Lange worked as a physician in Oslo from 1930, and then in Trondheim from 1934 to 1946. The exception was the period from 1942 to 1945, when he was imprisoned at Falstad concentration camp by the Nazi occupants of Norway. He was acting city physician (stadsfysikus) from 1946 to 1947, and also health inspector in Trondheim from 1946 to 1955. He became involved in politics, and was a member of Trondheim city council from 1945 to 1955, from 1945 to 1950 and 1954 to 1955 as a member of the executive committee. He was elected to the Parliament of Norway from the Market towns of Sør-Trøndelag and Nord-Trøndelag counties in 1949, where he was a member of the Standing Committee on Social Affairs. He was not re-elected in 1953, but served as a deputy representative during the term 1950-1953.

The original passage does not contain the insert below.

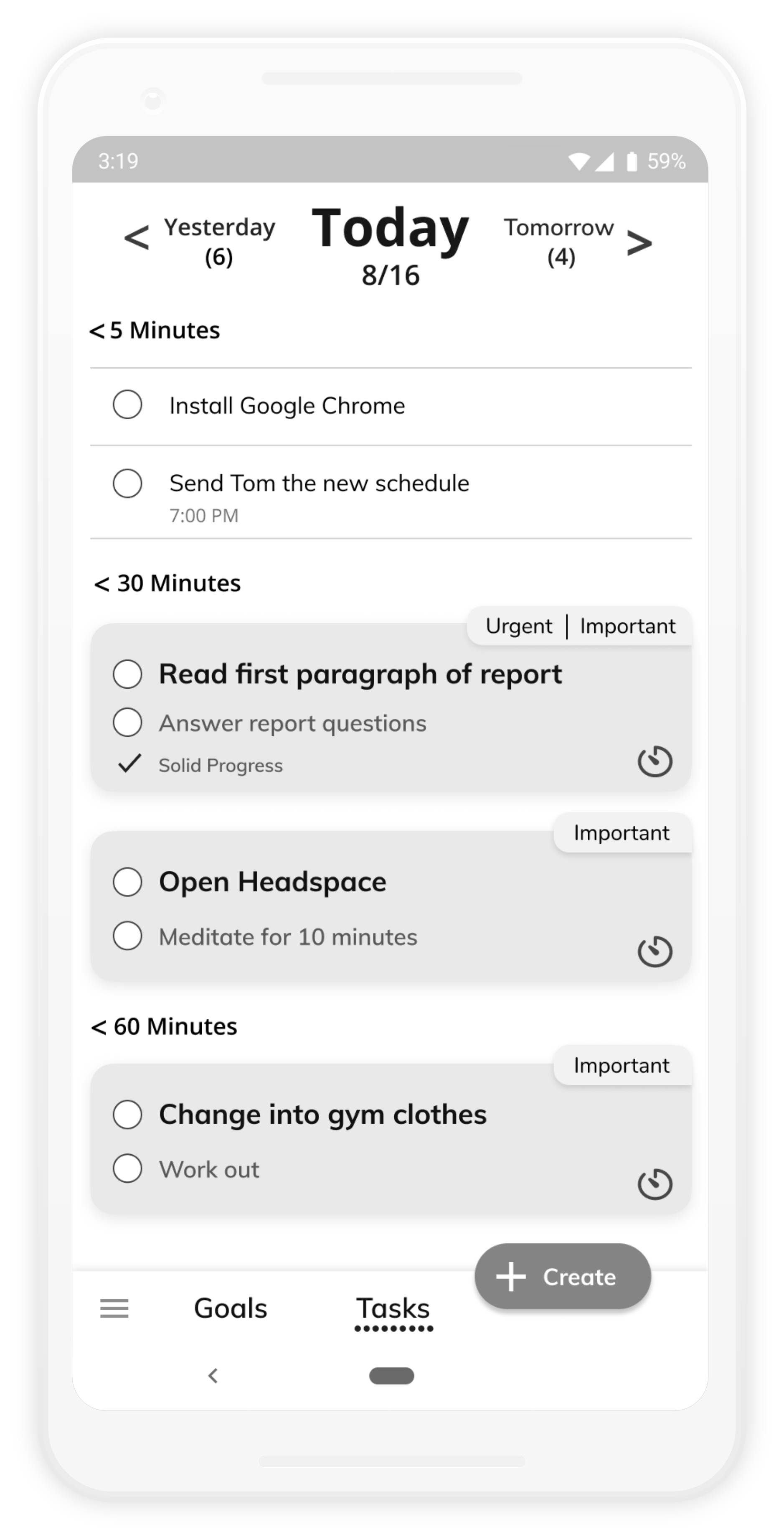The width and height of the screenshot is (784, 1540).
Task: Start timer on Read first paragraph card
Action: (655, 761)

From 1955 to 1964 he was district physician in Oddernes, and from 1964 to his retirement in 1974 he was a county physician in Vest-Agder. When he applied for the post in Vest-Agder, the Norwegian Directorate for Health led by Karl Evang suggested that another candidate be hired. However, Minister of Health Olav Gjærevoll overturned the recommendation and gave Lange the position. This was criticized as a "politicized" appointment.

Lange was board chairman of the Norwegian People's Aid chapter in Trondheim from 1939 to 1946, board member of Trøndelag Teater from 1946 to 1949 and of the Norwegian Medical Association from 1948 to 1949. He died in May 1999.